The FCC can certainly change the current regulations — courts have long said regulatory agencies can do that — but it will have to explain what’s changed since Pai’s predecessor, former FCC Chairman Tom Wheeler, instated the net-neutrality rules in 2015 after years of regulatory futility.

But Pai’s document doesn’t do that. Instead it says the FCC erred in by introducing the open internet regulations. On a press call Thursday, a senior FCC official waved aside questions over whether this attempt would pass muster in the courts: “We’re at the beginning of the process and are not going to prejudge those issues.”

The document also doesn’t address a longer-term issue: As other telecom services, from texts to voice calls to TV, move to internet delivery, the entire telecommunications service category becomes irrelevant.

Maybe we don’t need any “bright-line” rules?

The document then inquires about the basic need for any “bright-line” bans (as in, “thou shalt not” prohibitions) while insisting that the commission supports the principle that “consumers should have access to the content, applications and devices of their choosing as well as meaningful information about their service.”

For instance, it wonders if we need to prohibit internet providers from blocking sites: “Do we have reason to think providers would behave differently today if the Commission were to eliminate the no-blocking rule? Is the no-blocking rule … necessary for or burdensome on smaller providers?”

It then asks the same of banning internet providers from slowing down legal traffic, often called “throttling”: “When is ‘throttling’ harmful to consumers? Does the no-throttling rule prevent providers from offering broadband internet access service with differentiated prioritization that benefits consumers?”

The current ban on paid prioritization, in which a site or an app pays an internet provider to put its data above that of others, gets an even more skeptical treatment: “Could allowing paid prioritization give internet service providers a supplemental revenue stream that would enable them to offer lower-priced broadband internet access service to end-users?”

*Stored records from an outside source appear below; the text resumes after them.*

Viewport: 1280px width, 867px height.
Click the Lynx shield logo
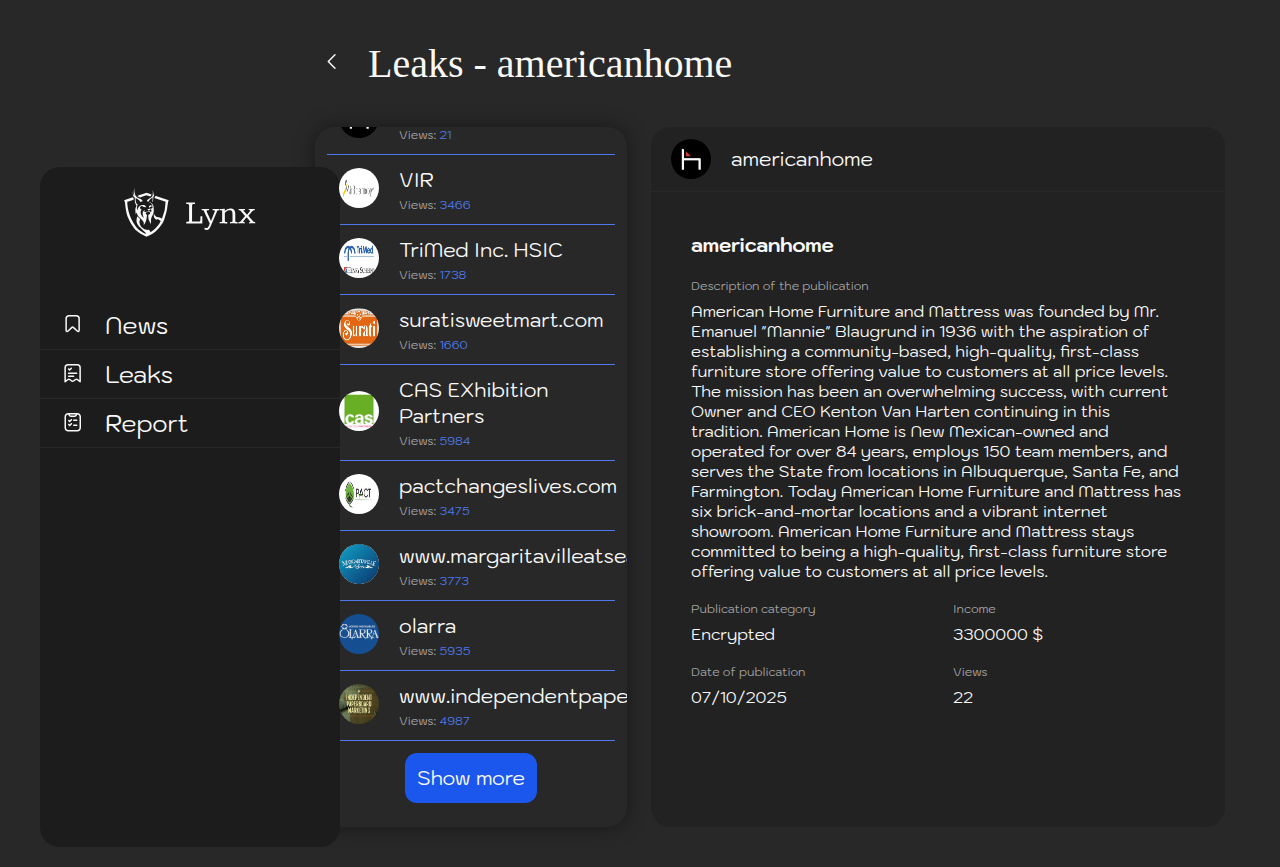pos(146,213)
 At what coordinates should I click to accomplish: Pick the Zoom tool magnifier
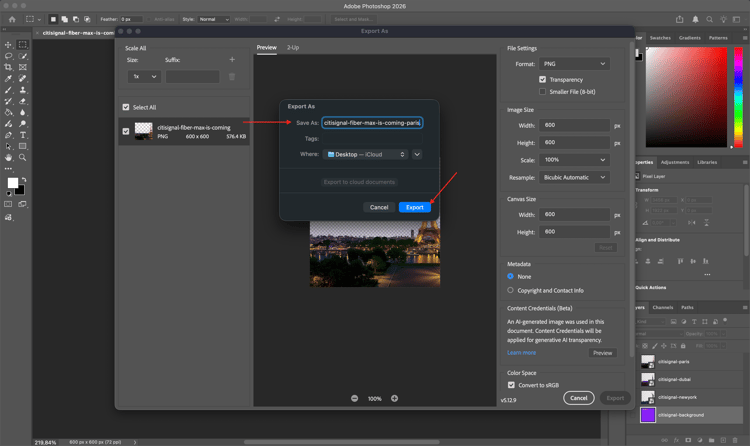[x=23, y=157]
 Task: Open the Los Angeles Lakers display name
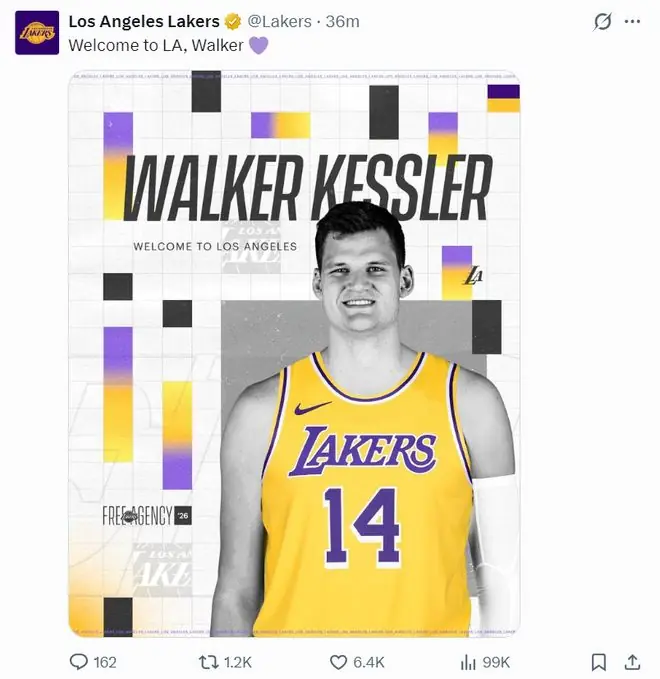click(x=144, y=21)
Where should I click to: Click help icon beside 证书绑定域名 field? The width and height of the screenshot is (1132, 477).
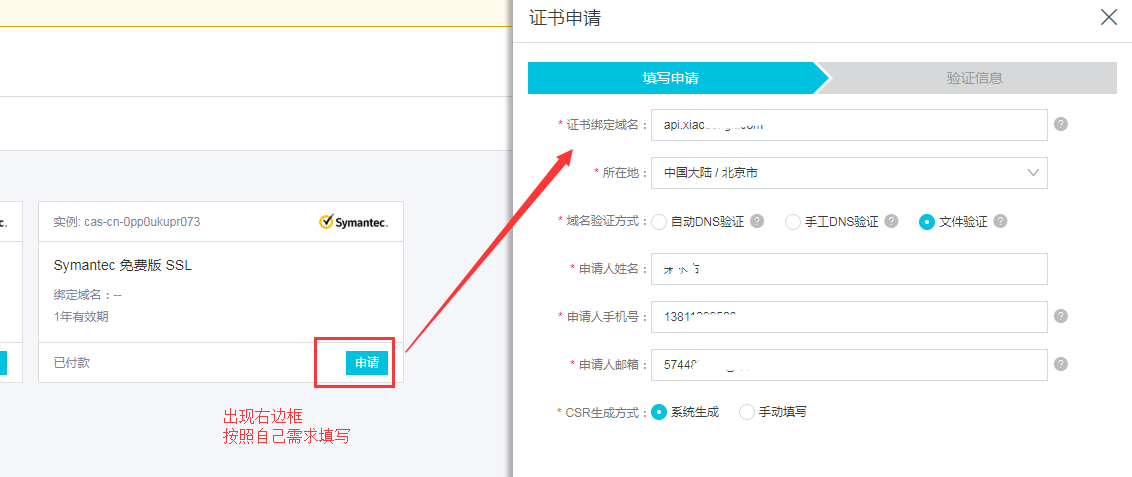pos(1061,125)
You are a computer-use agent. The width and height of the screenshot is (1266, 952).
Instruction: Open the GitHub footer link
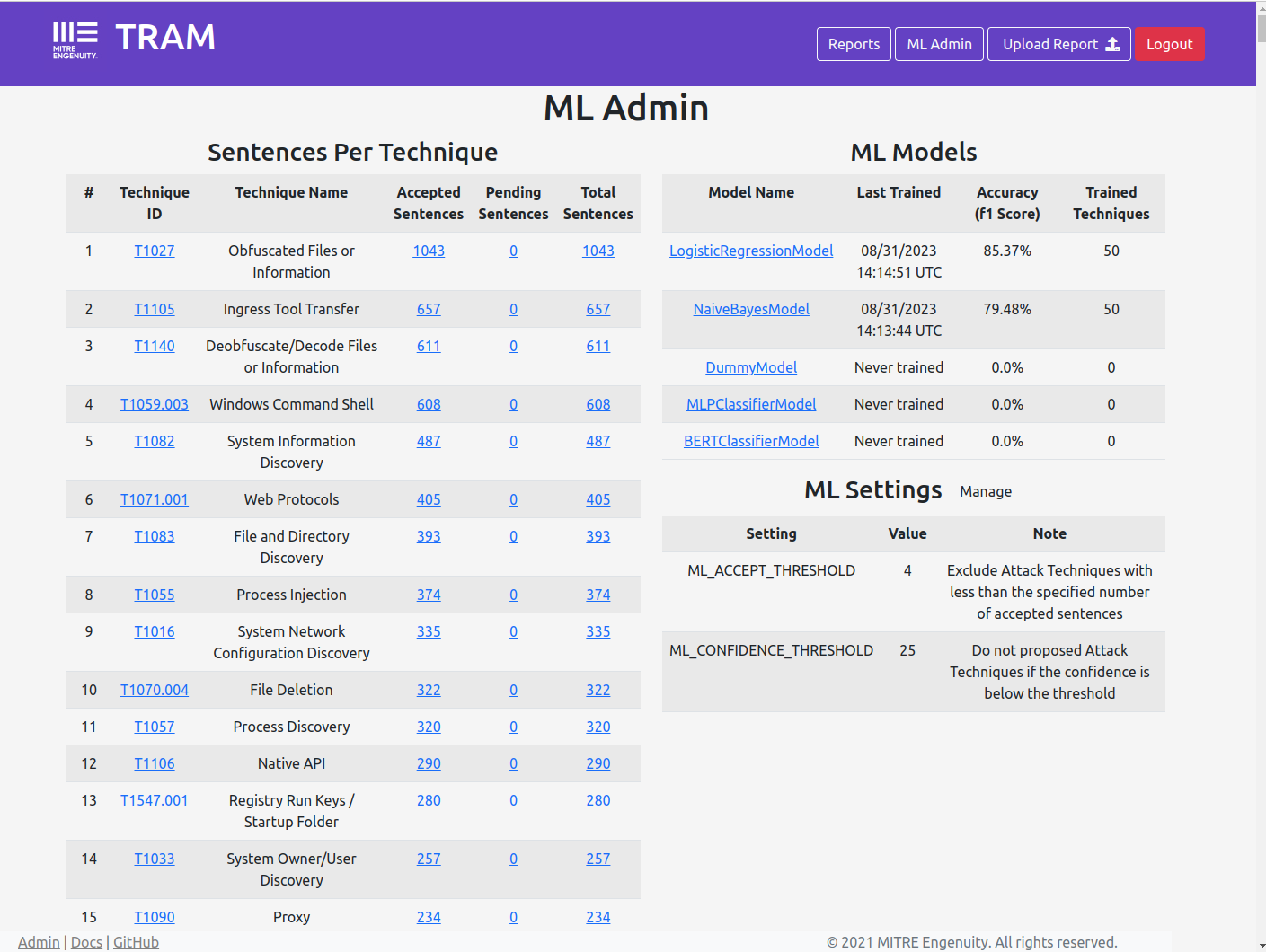pyautogui.click(x=136, y=942)
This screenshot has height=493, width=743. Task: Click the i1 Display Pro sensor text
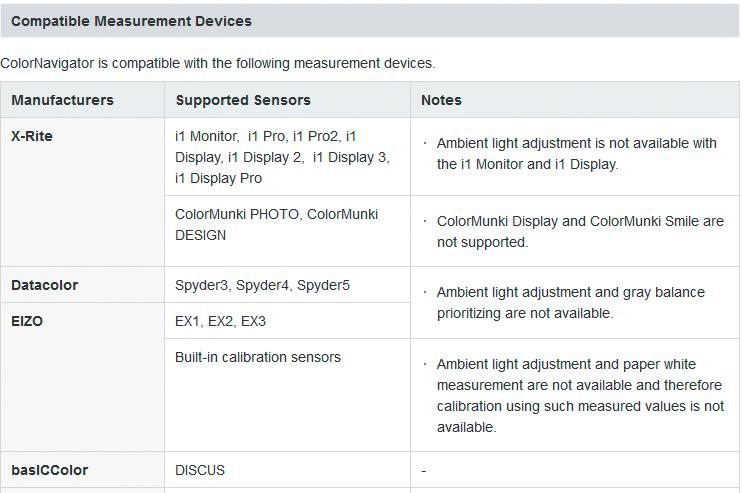(x=218, y=178)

It also wonders if we should treat wired and wireless providers differently, as earlier, looser net-neutrality rules did. You’ll also see a proposal to define mobile broadband as a “private mobile service”; that may sound like a euphemism for total deregulation, but Gigi Sohn, a lawyer who worked as a counsel for Wheeler under President Obama, said that’s not so.

One existing rule, a “general conduct” regulation allowing the FCC to police such issues as Netflix (NFLX) finding its video becoming unwatchable on some broadband providers, is clearly out under this proposal. In cases of clear abuse, a separate agency, the Federal Trade Commission, would recover some oversight authority to crack down on deceptive conduct and companies engaging in “practices that no reasonable customer would accept,” an FCC official said during Thursday’s call.

Will this promote competition?

The document repeatedly calls out real-world economic consequences. That’s good — too many tech-policy debates, especially in intellectual-property areas like copyrights and patents — disregard the economy as a whole to focus on the rights of a subset of companies.

But will this regulatory relief actually increase today’s inadequate competition between internet providers, which in theory should provide sufficient market pressure to ensure that no one company can abuse your data? That’s unclear.

I suspect other decisions in Washington — most important among them, easing obstacles to building out new broadband networks — will affect that far more. So will such FCC moves as Pai’s action in early April to drop a merger condition that would have required Charter (CHTR) to extend its network into the territory of competitors.

The other unknown is what sort of reaction this proposal will get from the public. That’s up to you, and you can start by leaving a comment at the FCC’s site or — if your internet connection is too slow — by sending a letter to the commission at 445 12th St. SW, Washington DC 20554.